• Problem
As soon as the line containing "Заказать в 1 клик (22, 2004)" appears in the material below, start returning lines exactly, and end with the line containing "Мюли (49, 524)".

• Data shown
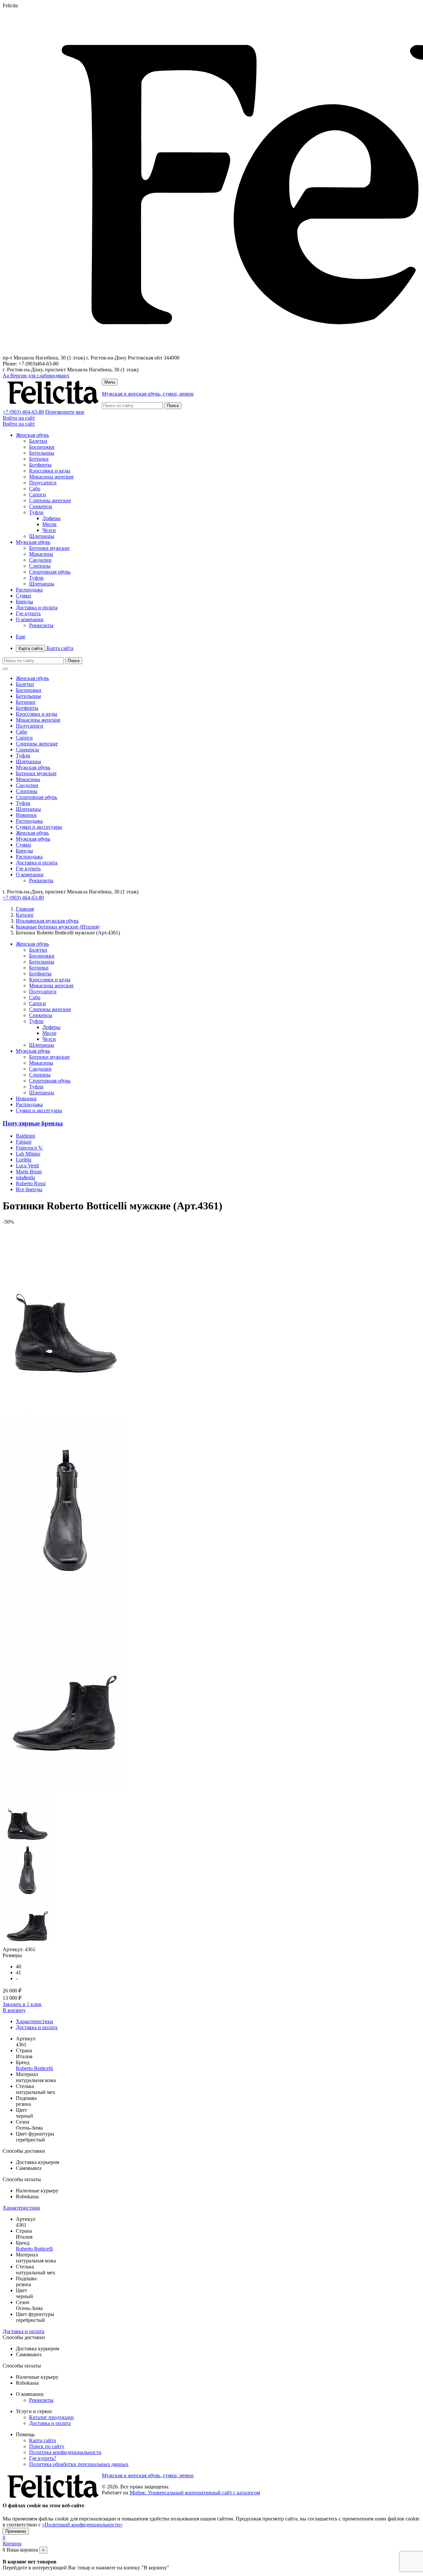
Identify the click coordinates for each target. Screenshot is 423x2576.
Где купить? (42, 2458)
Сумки (23, 595)
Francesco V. (29, 1148)
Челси (49, 530)
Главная (25, 909)
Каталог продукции (51, 2417)
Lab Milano (28, 1153)
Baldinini (25, 1136)
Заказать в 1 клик (22, 2004)
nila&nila (25, 1177)
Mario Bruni (29, 1171)
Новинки (26, 815)
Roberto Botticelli (34, 2068)
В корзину (14, 2010)
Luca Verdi (27, 1165)
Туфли (36, 512)
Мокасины (41, 554)
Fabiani (23, 1142)
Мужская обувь (33, 542)
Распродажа (29, 589)
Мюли (49, 524)
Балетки (38, 441)
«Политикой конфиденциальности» (82, 2524)
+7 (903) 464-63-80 (23, 412)
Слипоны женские (50, 500)
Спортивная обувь (49, 572)
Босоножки (42, 447)
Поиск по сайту (46, 2446)
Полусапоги (43, 482)
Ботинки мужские (49, 548)
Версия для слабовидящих (36, 375)
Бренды (24, 601)
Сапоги (37, 494)
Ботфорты (40, 465)
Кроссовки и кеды (49, 471)
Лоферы (51, 518)
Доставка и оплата (37, 607)
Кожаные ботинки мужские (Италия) (57, 926)
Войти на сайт (19, 418)
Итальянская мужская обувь (47, 921)
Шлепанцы (41, 536)
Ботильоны (41, 453)
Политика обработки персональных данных (79, 2464)
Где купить (28, 613)
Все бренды (29, 1189)
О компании (30, 619)
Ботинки (39, 459)
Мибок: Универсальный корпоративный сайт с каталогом (195, 2492)
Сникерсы (40, 506)
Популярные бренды (33, 1123)
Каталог (25, 915)
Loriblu (23, 1159)
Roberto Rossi (31, 1183)
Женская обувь (32, 435)
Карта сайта (46, 648)
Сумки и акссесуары (39, 827)
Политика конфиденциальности (65, 2452)
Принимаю (15, 2531)
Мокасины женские (51, 476)
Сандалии (40, 560)
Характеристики (34, 2021)
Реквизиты (41, 625)
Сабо (34, 488)
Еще (20, 636)
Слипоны (40, 566)
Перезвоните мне (64, 412)
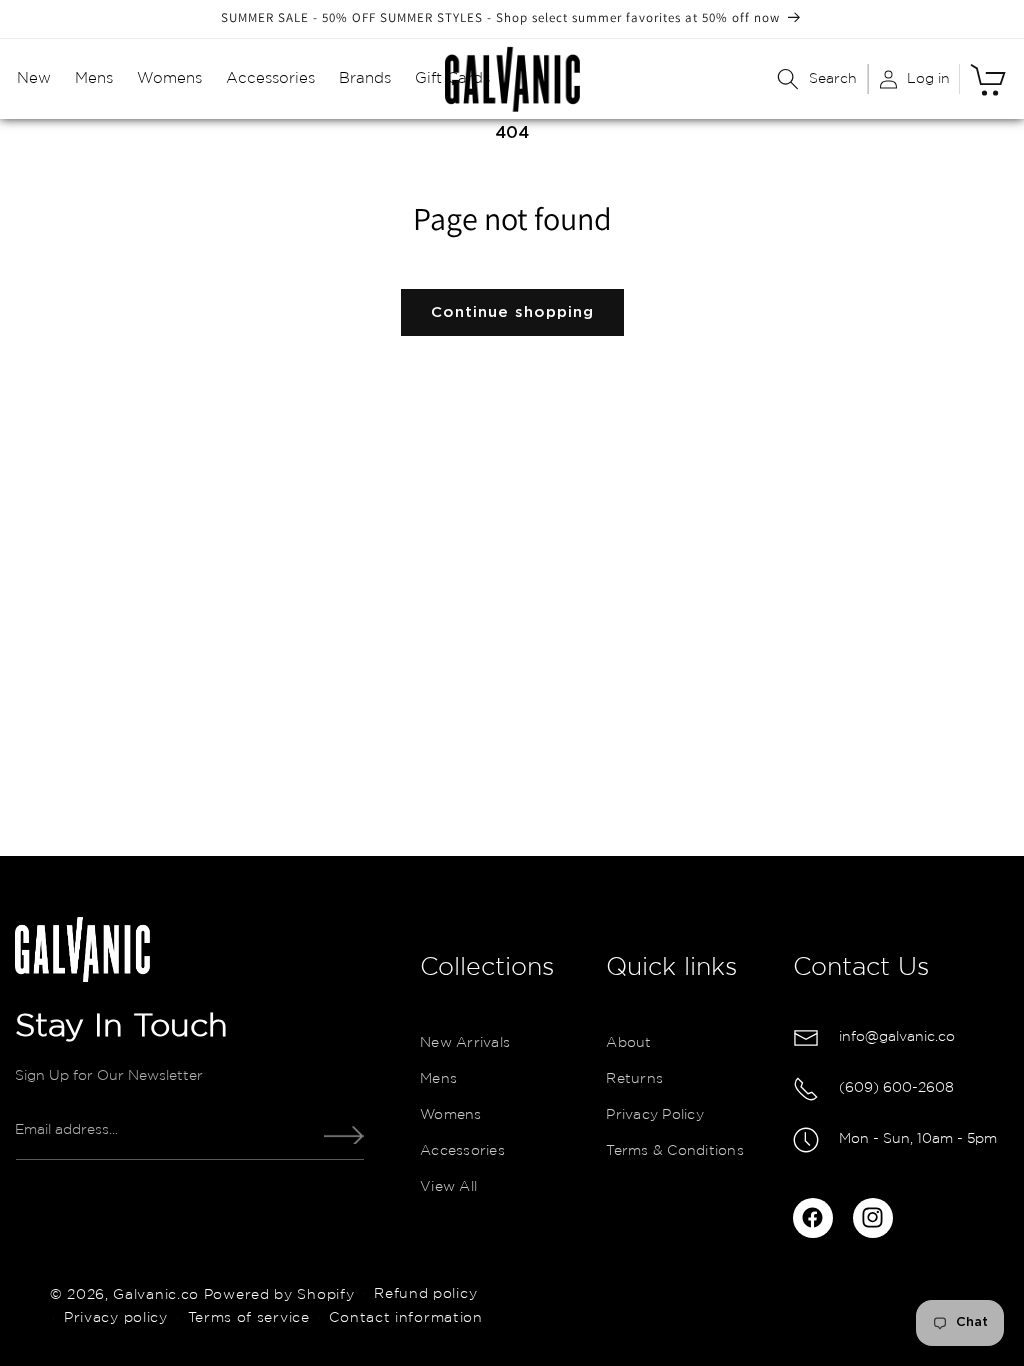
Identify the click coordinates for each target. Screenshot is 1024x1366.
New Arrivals (465, 1043)
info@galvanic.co (897, 1037)
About (628, 1043)
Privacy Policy (655, 1115)
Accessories (462, 1151)
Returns (634, 1079)
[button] (34, 79)
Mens (438, 1079)
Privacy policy (116, 1318)
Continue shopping (512, 312)
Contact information (405, 1318)
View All (448, 1187)
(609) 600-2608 (896, 1088)
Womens (451, 1115)
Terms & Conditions (675, 1151)
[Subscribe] (344, 1135)
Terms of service (249, 1318)
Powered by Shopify (279, 1294)
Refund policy (425, 1294)
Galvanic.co (156, 1294)
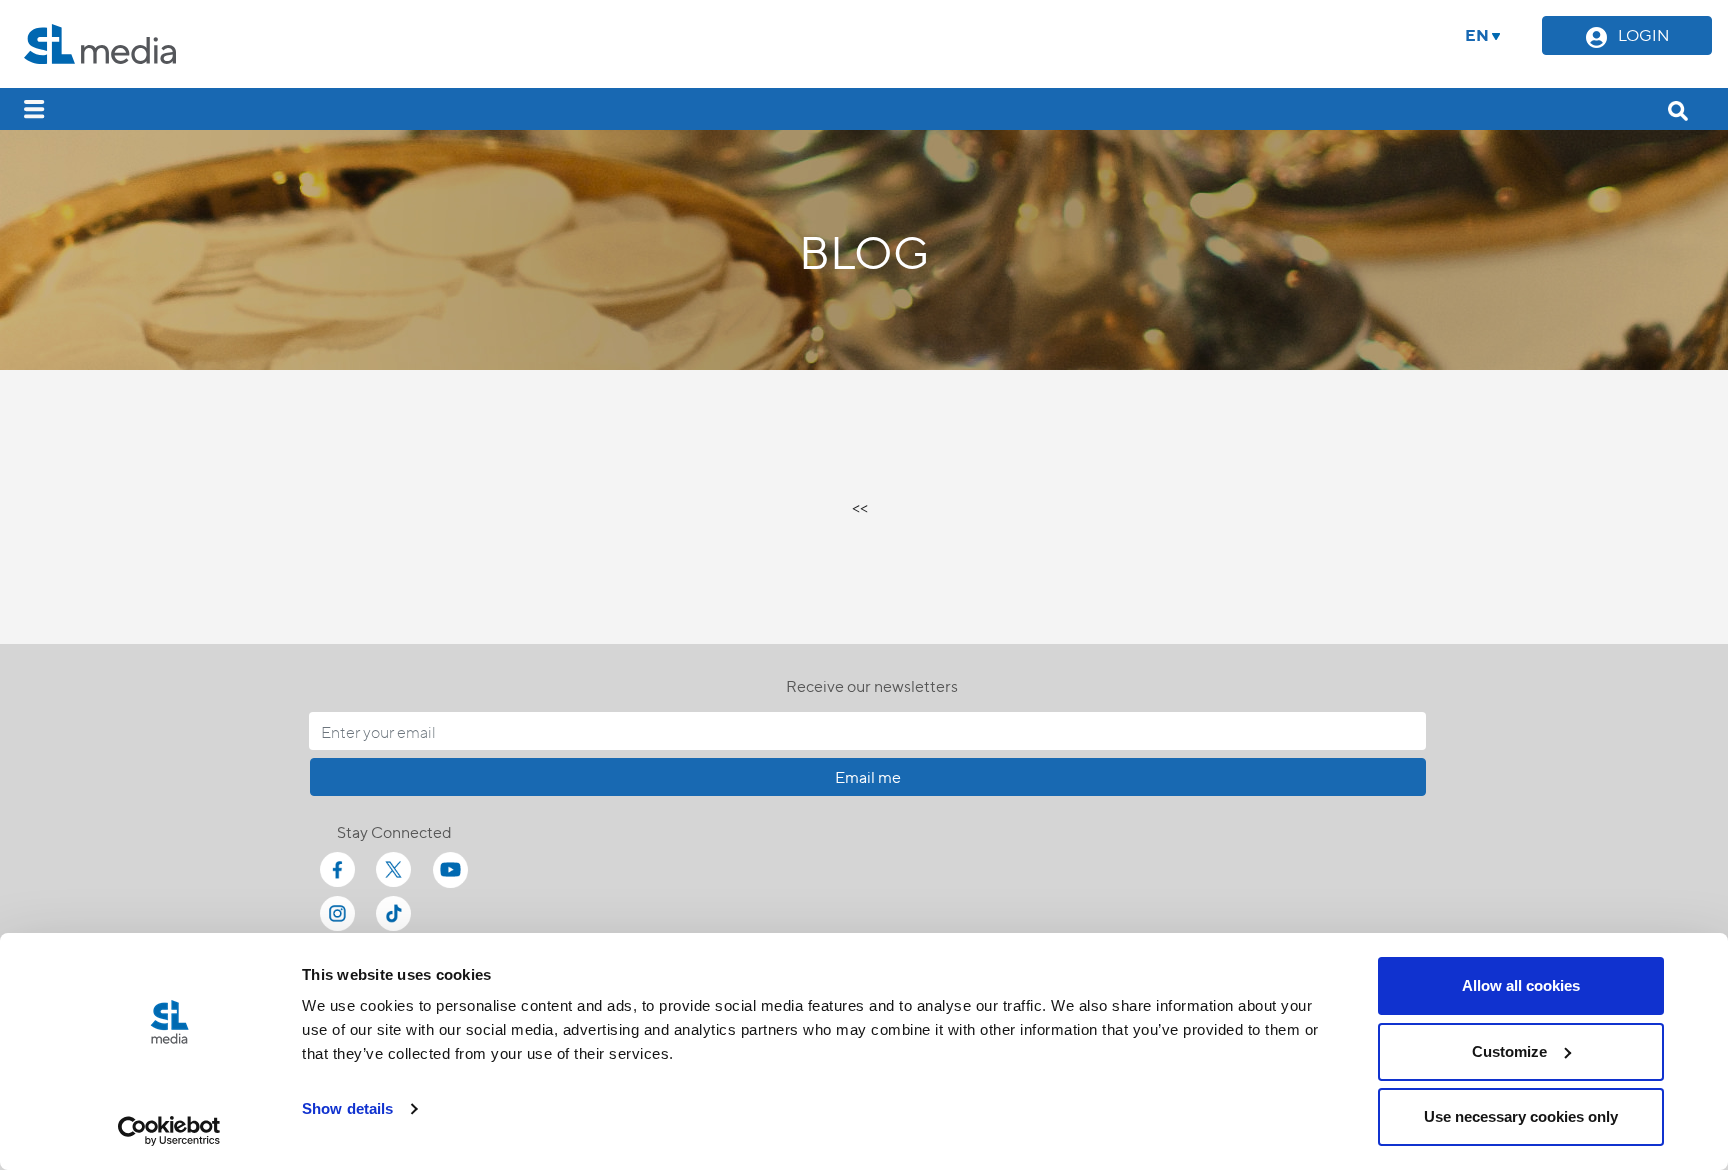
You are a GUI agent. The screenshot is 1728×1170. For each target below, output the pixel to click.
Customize (1509, 1051)
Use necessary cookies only (1521, 1116)
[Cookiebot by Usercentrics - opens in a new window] (169, 1131)
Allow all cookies (1521, 985)
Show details (347, 1108)
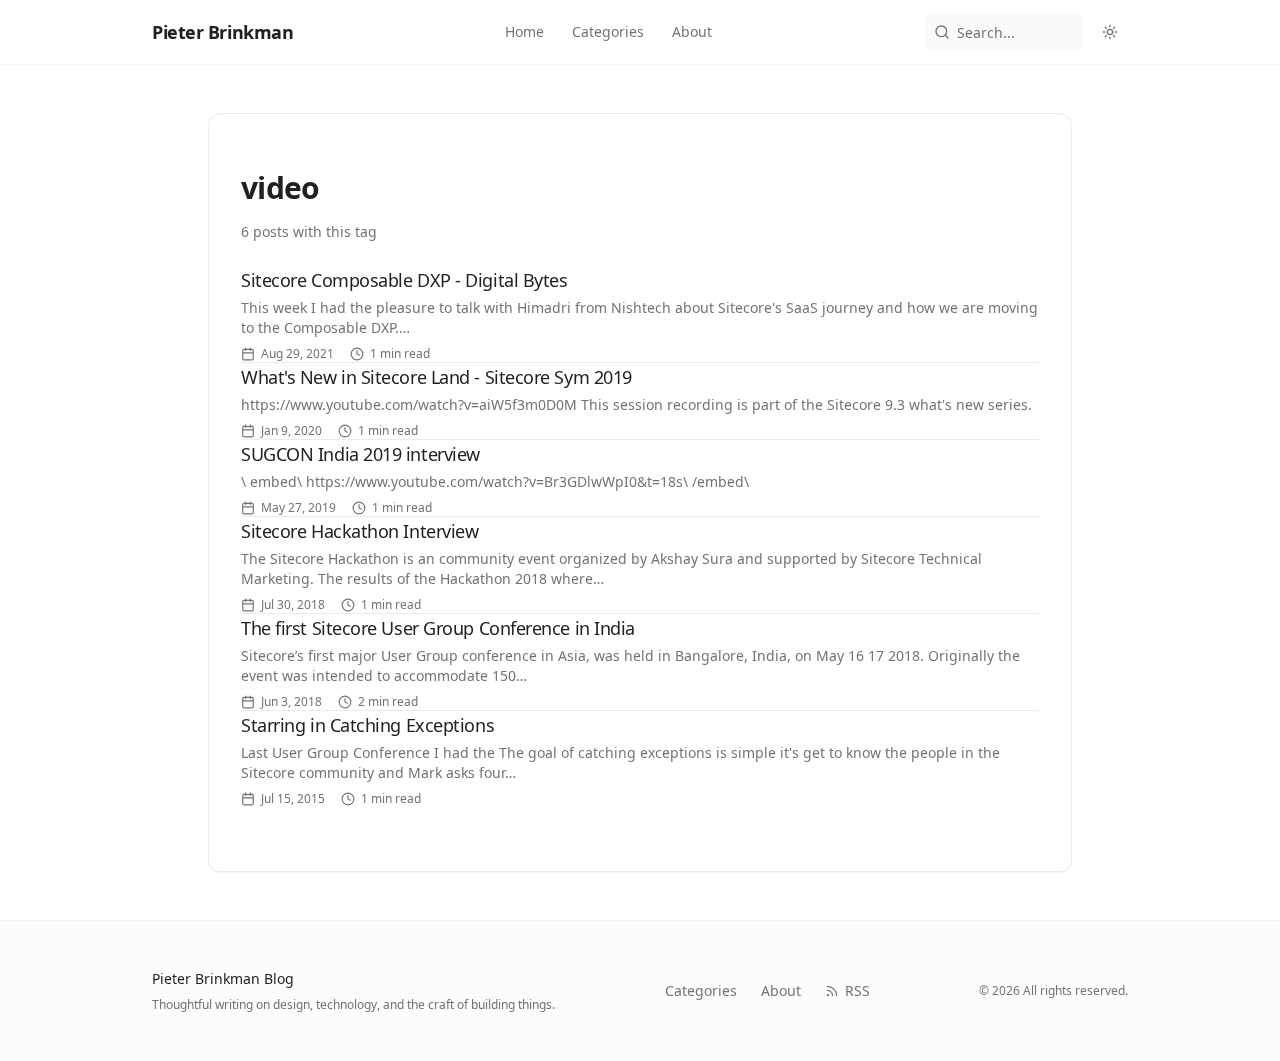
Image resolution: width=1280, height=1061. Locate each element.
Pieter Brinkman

• Task response
Заказать в 1 клик (22, 2004)
nila&nila (25, 1177)
Mario Bruni (29, 1171)
Новинки (26, 815)
Roberto Botticelli (34, 2068)
В корзину (14, 2010)
Luca Verdi (27, 1165)
Туфли (36, 512)
Мокасины (41, 554)
Fabiani (23, 1142)
Мужская обувь (33, 542)
Распродажа (29, 589)
Мюли (49, 524)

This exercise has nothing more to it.